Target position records
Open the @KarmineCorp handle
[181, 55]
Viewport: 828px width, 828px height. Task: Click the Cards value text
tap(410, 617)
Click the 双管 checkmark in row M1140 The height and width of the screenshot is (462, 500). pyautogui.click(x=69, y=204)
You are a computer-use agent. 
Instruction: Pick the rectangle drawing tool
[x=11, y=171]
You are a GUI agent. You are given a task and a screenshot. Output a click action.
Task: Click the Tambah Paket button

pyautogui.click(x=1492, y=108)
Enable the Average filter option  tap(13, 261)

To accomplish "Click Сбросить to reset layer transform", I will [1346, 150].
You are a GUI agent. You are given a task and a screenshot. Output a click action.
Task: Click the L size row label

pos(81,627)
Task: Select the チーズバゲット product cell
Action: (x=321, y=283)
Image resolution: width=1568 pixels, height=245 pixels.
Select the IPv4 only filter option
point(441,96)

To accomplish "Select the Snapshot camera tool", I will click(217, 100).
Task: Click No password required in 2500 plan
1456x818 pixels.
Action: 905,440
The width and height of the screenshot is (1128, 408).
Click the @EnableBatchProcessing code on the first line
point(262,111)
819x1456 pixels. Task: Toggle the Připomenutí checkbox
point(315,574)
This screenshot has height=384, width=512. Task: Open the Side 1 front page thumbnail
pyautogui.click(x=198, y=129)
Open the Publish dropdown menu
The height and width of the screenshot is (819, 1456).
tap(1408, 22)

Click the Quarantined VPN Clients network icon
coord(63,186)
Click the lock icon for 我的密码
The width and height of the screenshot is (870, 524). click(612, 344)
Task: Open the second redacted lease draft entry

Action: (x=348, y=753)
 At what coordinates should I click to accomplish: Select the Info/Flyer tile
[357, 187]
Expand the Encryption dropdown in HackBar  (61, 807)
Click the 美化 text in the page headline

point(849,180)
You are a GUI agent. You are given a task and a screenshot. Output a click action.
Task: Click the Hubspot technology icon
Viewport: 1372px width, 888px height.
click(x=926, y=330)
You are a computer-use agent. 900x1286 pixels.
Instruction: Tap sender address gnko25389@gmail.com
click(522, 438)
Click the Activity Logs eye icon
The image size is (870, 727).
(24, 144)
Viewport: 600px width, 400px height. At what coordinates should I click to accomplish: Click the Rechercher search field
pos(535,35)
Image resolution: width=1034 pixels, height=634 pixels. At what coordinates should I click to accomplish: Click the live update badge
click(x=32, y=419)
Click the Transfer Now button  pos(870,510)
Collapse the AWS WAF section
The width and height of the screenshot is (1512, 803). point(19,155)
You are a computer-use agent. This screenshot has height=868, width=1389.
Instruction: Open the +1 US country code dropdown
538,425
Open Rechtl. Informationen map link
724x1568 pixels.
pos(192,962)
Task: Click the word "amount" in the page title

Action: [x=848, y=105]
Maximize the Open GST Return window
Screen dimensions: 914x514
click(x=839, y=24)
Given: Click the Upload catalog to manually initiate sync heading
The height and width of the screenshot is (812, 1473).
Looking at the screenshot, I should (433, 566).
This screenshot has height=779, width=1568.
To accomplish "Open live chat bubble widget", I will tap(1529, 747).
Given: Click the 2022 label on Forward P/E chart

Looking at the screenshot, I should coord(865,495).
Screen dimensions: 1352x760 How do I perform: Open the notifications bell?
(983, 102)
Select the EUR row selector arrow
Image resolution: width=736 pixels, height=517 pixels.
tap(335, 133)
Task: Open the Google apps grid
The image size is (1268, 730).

Written request - Reproduce all of the records above word for word.

Reply to the exercise -
Open the @KarmineCorp handle
[181, 55]
Viewport: 828px width, 828px height. Task: Click the Cards value text
tap(410, 617)
Click the 双管 checkmark in row M1140 The height and width of the screenshot is (462, 500). pyautogui.click(x=69, y=204)
You are a computer-use agent. 
Instruction: Pick the rectangle drawing tool
[x=11, y=171]
You are a GUI agent. You are given a task and a screenshot. Output a click action.
Task: Click the Tambah Paket button

pyautogui.click(x=1492, y=108)
Enable the Average filter option  tap(13, 261)

To accomplish "Click Сбросить to reset layer transform", I will [1346, 150].
You are a GUI agent. You are given a task and a screenshot. Output a click action.
Task: Click the L size row label

pos(81,627)
Task: Select the チーズバゲット product cell
Action: (x=321, y=283)
Image resolution: width=1568 pixels, height=245 pixels.
Select the IPv4 only filter option
point(441,96)

To accomplish "Select the Snapshot camera tool", I will click(217, 100).
Task: Click No password required in 2500 plan
1456x818 pixels.
Action: 905,440
The width and height of the screenshot is (1128, 408).
Click the @EnableBatchProcessing code on the first line
point(262,111)
819x1456 pixels. Task: Toggle the Připomenutí checkbox
point(315,574)
This screenshot has height=384, width=512. Task: Open the Side 1 front page thumbnail
pyautogui.click(x=198, y=129)
Open the Publish dropdown menu
The height and width of the screenshot is (819, 1456).
tap(1408, 22)

Click the Quarantined VPN Clients network icon
coord(63,186)
Click the lock icon for 我的密码
The width and height of the screenshot is (870, 524). click(612, 344)
Task: Open the second redacted lease draft entry

Action: (x=348, y=753)
 At what coordinates should I click to accomplish: Select the Info/Flyer tile
[357, 187]
Expand the Encryption dropdown in HackBar  (61, 807)
Click the 美化 text in the page headline

point(849,180)
You are a GUI agent. You are given a task and a screenshot. Output a click action.
Task: Click the Hubspot technology icon
Viewport: 1372px width, 888px height.
click(x=926, y=330)
You are a computer-use agent. 900x1286 pixels.
Instruction: Tap sender address gnko25389@gmail.com
click(522, 438)
Click the Activity Logs eye icon
The image size is (870, 727).
(24, 144)
Viewport: 600px width, 400px height. At what coordinates should I click to accomplish: Click the Rechercher search field
pos(535,35)
Image resolution: width=1034 pixels, height=634 pixels. At what coordinates should I click to accomplish: Click the live update badge
click(x=32, y=419)
Click the Transfer Now button  pos(870,510)
Collapse the AWS WAF section
The width and height of the screenshot is (1512, 803). point(19,155)
You are a computer-use agent. This screenshot has height=868, width=1389.
Instruction: Open the +1 US country code dropdown
538,425
Open Rechtl. Informationen map link
724x1568 pixels.
pos(192,962)
Task: Click the word "amount" in the page title

Action: [x=848, y=105]
Maximize the Open GST Return window
Screen dimensions: 914x514
click(x=839, y=24)
Given: Click the Upload catalog to manually initiate sync heading
The height and width of the screenshot is (812, 1473).
Looking at the screenshot, I should (433, 566).
This screenshot has height=779, width=1568.
To accomplish "Open live chat bubble widget", I will tap(1529, 747).
Given: Click the 2022 label on Forward P/E chart

Looking at the screenshot, I should coord(865,495).
Screen dimensions: 1352x760 How do I perform: Open the notifications bell?
(983, 102)
Select the EUR row selector arrow
Image resolution: width=736 pixels, height=517 pixels.
tap(335, 133)
Task: Open the Google apps grid
The image size is (1268, 730).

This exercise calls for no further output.